### Data excerpts

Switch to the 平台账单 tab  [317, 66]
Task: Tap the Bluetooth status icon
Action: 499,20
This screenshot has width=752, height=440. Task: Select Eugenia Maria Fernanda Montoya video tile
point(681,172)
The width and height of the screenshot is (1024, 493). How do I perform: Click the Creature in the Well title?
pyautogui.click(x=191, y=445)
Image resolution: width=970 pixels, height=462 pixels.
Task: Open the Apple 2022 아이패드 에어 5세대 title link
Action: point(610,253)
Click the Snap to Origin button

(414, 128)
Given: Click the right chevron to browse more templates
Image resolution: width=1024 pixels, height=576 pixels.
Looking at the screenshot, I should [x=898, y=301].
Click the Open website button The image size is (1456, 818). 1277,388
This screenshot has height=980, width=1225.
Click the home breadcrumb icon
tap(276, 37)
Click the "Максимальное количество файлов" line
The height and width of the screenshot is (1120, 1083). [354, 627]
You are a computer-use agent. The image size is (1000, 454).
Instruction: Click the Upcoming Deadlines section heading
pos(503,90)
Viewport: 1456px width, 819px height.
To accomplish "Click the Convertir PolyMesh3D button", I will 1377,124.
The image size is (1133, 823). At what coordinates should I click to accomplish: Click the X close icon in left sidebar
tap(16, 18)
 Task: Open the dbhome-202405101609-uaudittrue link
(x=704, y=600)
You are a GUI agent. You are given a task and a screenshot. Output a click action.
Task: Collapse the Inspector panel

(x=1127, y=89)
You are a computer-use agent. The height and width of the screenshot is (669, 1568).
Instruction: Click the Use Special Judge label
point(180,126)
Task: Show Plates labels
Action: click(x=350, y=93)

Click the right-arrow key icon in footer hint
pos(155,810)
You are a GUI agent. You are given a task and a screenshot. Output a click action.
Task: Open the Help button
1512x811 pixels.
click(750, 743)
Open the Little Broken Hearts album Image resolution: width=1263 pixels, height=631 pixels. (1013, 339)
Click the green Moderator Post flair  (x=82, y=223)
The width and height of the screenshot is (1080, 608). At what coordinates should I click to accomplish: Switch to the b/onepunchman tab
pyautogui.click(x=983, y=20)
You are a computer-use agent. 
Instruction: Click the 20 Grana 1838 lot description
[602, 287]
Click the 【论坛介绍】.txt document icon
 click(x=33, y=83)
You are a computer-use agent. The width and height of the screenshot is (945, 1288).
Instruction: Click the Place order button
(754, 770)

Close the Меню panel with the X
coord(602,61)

### Set task
Please repeat the material above word for word, from its very first line through the line that contains "tap(16, 18)", including both of those lines.

### Correct response
Switch to the 平台账单 tab  [317, 66]
Task: Tap the Bluetooth status icon
Action: 499,20
This screenshot has width=752, height=440. Task: Select Eugenia Maria Fernanda Montoya video tile
point(681,172)
The width and height of the screenshot is (1024, 493). How do I perform: Click the Creature in the Well title?
pyautogui.click(x=191, y=445)
Image resolution: width=970 pixels, height=462 pixels.
Task: Open the Apple 2022 아이패드 에어 5세대 title link
Action: point(610,253)
Click the Snap to Origin button

(414, 128)
Given: Click the right chevron to browse more templates
Image resolution: width=1024 pixels, height=576 pixels.
Looking at the screenshot, I should [x=898, y=301].
Click the Open website button The image size is (1456, 818). 1277,388
This screenshot has height=980, width=1225.
Click the home breadcrumb icon
tap(276, 37)
Click the "Максимальное количество файлов" line
The height and width of the screenshot is (1120, 1083). [354, 627]
You are a computer-use agent. The image size is (1000, 454).
Instruction: Click the Upcoming Deadlines section heading
pos(503,90)
Viewport: 1456px width, 819px height.
To accomplish "Click the Convertir PolyMesh3D button", I will 1377,124.
The image size is (1133, 823). At what coordinates should I click to accomplish: Click the X close icon in left sidebar
tap(16, 18)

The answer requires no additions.